WORK TASK:
Return only the lines starting at the line that contains "Kondisreiser (2408, 12)" and ending with the final line of the listing; include both endpoints.

THE INPUT:
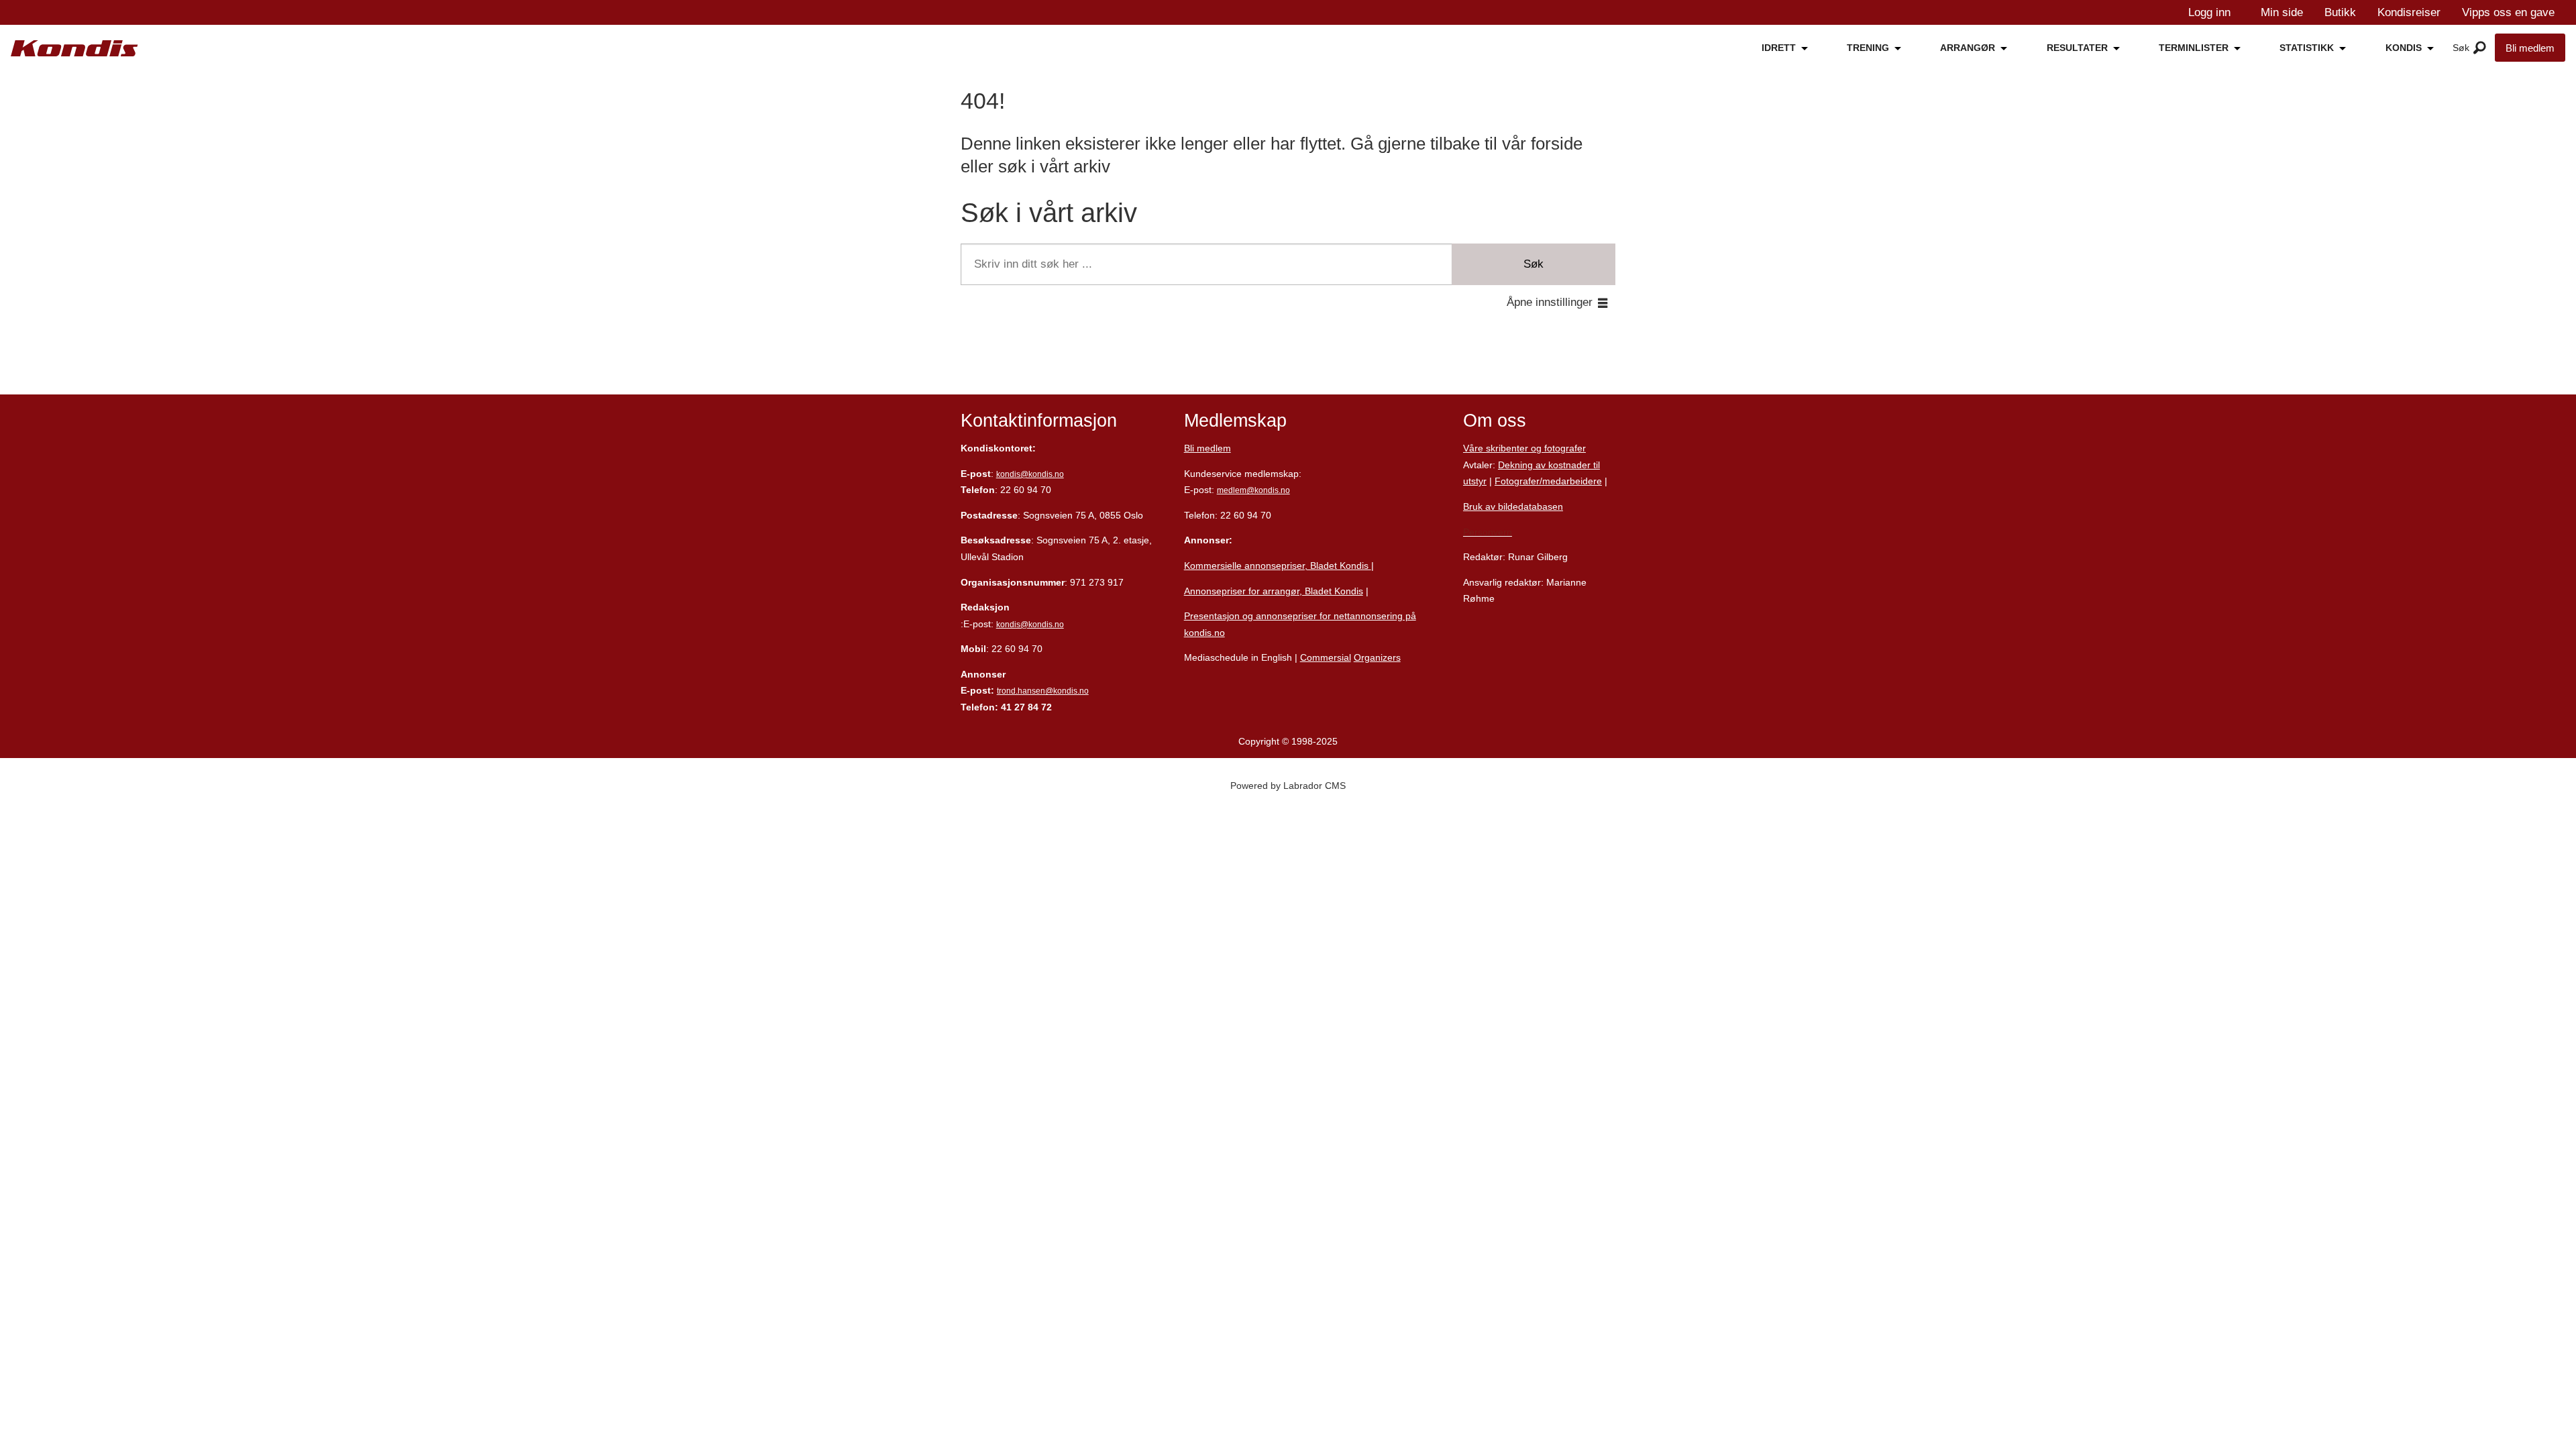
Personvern (1487, 532)
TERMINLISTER (2194, 47)
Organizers (1377, 657)
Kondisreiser (2408, 12)
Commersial (1325, 657)
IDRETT (1779, 47)
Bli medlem (2530, 48)
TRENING (1868, 47)
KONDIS (2403, 47)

ANSWER BOX:
Kondisreiser (2408, 12)
Commersial (1325, 657)
IDRETT (1779, 47)
Bli medlem (2530, 48)
TRENING (1868, 47)
KONDIS (2403, 47)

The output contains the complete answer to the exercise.